— PROMPT —
I'd like the entries that follow repeated exactly, with the pictures left out.
:: EXCERPTED RECORDS ::
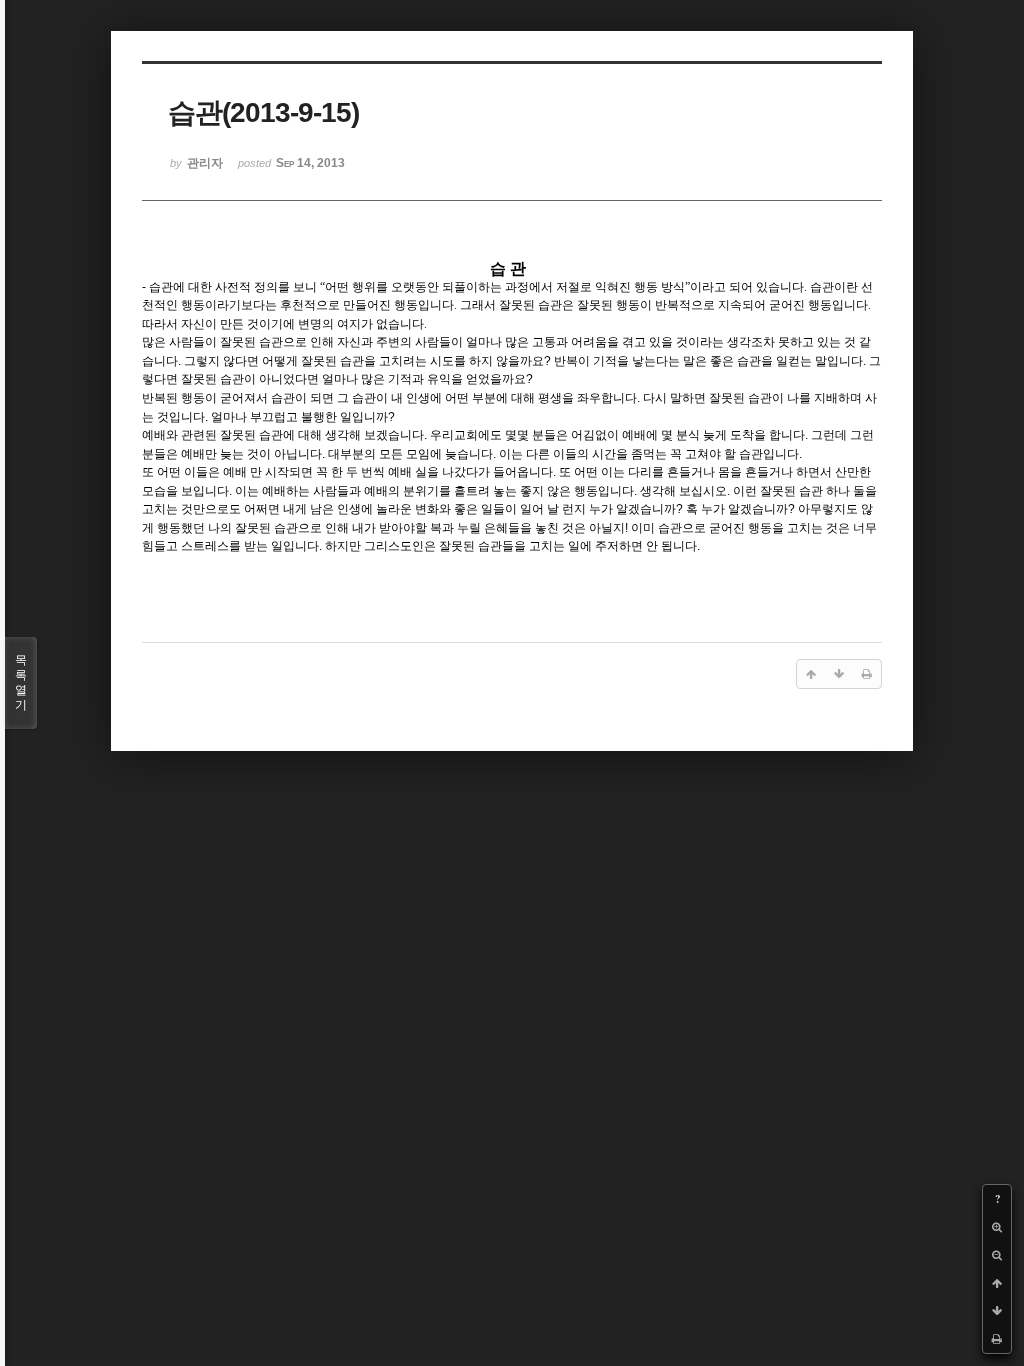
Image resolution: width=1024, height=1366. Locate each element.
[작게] (997, 1255)
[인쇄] (997, 1339)
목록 (21, 682)
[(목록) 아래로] (997, 1311)
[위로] (997, 1283)
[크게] (997, 1227)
:::
— EXERCISE OUTPUT —
Image resolution: width=1024, height=1366. Locate each element.
[작게] (997, 1255)
[인쇄] (997, 1339)
목록 (21, 682)
[(목록) 아래로] (997, 1311)
[위로] (997, 1283)
[크게] (997, 1227)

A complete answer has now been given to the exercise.